What Is Digital Radiology?

Digital radiology is a computer-based form of X-ray technology that uses digital imaging instead of traditional X-ray film to create medical images. By producing images digitally, hospitals can save money and easily produce or send X-ray images as electronic files. Schools offering Cardiovascular Sonography degrees can also be found in these popular choices.

Field Overview

Traditional X-rays must be chemically processed through a method similarly used with camera film. With digital radiology, X-ray technicians use digital sensors and X-ray equipment to capture internal images. Digital radiology is often used in dentistry to take panoramic X-rays of the teeth, jaw, and skull.

Important Facts About Digital Radiology

Similar Occupations Radiation Therapist, Diagnostic Medical Sonographer, Nuclear Medicine Technologist
Key Skills Interpersonal, detail oriented, and technical skills
Required Education Associates degrees are the most common, though bachelor's and graduate degrees are also available.
On-the-Job Training Clinical training is available
Professional Certification An exam is administered by the American Registry of Radiologic Technologists.
Median Salary (2018) $59,200 (for all radiologic technologists)

Source: U.S. Bureau of Labor Statistics


Digital radiology eliminates the need for expensive film and chemicals which are used for traditional X-ray processes. Digital radiology creates more consistent, high quality X-ray images by reducing the chance of X-ray overexposure or under exposure.

Because digital X-rays can be viewed or printed on computers, they are more accessible and easier to include in medical records and reports. Additionally, the amount of radiation required for digital radiology is much less than the amount in traditional X-rays. Images produced by digital radiology can be previewed for quality and accuracy before being finalized, making digital radiology more flexible.

Equipment Used

There are two main types of digital imaging devices used in digital radiology--flat panel detectors and High Density Line Scan Solid State detectors. Each one uses radiation and imaging technology with different imaging processes. Each detector allows radiology technicians to produce X-ray images, send them to computers, and choose appropriate images based on quality and relevance.

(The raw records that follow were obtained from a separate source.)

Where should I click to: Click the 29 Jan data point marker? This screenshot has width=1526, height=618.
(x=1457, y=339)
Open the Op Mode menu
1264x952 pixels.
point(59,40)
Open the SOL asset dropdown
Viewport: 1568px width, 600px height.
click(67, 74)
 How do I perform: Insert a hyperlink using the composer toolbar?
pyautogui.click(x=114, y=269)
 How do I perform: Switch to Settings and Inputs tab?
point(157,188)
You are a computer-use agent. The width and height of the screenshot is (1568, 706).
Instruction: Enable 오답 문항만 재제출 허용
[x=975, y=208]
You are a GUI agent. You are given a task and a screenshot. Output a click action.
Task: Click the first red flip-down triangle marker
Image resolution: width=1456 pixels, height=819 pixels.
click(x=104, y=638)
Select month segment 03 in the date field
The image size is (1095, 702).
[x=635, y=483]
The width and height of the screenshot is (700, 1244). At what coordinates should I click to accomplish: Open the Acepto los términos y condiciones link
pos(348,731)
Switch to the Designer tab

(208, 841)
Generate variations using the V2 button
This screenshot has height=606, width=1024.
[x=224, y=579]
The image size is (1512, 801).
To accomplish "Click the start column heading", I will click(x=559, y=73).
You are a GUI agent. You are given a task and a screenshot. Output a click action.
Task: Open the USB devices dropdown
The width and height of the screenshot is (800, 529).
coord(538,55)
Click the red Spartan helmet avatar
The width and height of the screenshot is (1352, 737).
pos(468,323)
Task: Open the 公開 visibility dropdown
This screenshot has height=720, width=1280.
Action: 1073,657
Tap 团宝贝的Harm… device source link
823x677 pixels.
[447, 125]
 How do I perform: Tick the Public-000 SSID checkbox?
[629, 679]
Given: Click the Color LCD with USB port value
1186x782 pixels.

Advances in digital radiology allow hospitals and clinics to use more efficient imaging equipment, such as portable digital radiology sensors that can be used outside of a traditional radiology office.

Career Options

The U.S. Bureau of Labor Statistics (www.bls.gov) expects employment opportunities for radiologic technologists to increase about 12% between 2016 and 2026. In 2016, there were approximately 205,200 radiologic technologist jobs; this number is expected to rise to 230,500 by 2026. Most radiologic technologists work at hospitals, though many are employed at private physicians' offices and medical diagnostic clinics.